■ EXERCISE DETAILS
Find "Image resolution: width=800" in the material below, then copy that line and every subsequent line to the end, exactly.

■ DATA TO USE
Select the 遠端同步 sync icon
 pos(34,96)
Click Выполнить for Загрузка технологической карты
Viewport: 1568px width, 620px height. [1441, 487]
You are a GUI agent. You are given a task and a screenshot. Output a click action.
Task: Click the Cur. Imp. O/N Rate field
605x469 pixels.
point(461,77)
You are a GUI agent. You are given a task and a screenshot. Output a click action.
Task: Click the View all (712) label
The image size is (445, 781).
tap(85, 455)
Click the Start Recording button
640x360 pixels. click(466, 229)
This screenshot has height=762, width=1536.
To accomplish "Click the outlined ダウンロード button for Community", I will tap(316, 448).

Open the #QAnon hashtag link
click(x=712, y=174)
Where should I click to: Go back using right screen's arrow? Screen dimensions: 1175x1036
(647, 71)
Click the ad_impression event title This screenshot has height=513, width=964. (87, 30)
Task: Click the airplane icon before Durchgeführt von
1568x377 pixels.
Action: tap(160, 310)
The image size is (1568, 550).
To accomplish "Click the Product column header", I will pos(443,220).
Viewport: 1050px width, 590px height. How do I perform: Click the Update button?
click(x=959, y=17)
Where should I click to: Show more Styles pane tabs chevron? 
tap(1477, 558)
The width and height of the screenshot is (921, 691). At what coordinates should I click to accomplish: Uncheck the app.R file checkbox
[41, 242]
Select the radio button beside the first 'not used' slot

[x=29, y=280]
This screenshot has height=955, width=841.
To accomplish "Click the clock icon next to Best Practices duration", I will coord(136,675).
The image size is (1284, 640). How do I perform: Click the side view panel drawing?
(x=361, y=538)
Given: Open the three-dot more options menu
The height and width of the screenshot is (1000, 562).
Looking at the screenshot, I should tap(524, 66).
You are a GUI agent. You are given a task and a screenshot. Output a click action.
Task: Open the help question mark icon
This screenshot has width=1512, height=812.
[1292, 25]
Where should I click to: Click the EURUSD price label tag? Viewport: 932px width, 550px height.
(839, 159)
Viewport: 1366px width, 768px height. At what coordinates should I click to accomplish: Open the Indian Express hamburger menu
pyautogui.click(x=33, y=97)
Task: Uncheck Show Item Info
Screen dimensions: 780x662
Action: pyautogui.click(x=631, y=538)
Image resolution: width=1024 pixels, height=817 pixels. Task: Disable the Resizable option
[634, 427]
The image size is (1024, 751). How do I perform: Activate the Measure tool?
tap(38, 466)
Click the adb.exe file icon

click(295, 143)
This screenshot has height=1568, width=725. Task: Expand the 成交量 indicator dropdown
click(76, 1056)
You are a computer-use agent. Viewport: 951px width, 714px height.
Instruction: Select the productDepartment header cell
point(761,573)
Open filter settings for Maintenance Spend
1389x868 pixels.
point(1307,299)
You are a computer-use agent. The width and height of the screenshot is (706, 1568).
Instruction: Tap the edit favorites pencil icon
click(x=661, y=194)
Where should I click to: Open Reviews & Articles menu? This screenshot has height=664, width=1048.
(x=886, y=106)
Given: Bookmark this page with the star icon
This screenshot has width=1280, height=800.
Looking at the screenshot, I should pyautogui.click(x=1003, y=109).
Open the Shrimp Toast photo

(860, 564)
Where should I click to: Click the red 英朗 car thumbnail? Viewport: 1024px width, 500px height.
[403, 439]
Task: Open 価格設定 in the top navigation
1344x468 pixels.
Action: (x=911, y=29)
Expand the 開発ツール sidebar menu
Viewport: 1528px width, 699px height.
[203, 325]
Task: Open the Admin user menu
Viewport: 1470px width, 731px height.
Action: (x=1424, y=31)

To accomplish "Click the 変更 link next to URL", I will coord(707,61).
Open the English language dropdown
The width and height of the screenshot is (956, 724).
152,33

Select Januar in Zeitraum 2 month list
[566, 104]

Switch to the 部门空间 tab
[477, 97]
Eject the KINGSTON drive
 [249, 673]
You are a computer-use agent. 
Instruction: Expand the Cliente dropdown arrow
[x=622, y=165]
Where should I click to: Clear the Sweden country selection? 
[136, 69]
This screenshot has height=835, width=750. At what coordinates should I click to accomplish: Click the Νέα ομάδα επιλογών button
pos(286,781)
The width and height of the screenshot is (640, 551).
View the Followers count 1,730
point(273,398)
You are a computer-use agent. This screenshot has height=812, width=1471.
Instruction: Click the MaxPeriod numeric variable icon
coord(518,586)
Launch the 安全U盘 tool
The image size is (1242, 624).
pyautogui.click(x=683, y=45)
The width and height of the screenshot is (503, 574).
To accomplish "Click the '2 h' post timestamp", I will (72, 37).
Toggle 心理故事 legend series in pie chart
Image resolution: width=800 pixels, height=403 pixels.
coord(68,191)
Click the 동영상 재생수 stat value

■ SOLVED PROBLEM
Image resolution: width=800 pixels, height=403 pixels.
coord(68,191)
Click the 동영상 재생수 stat value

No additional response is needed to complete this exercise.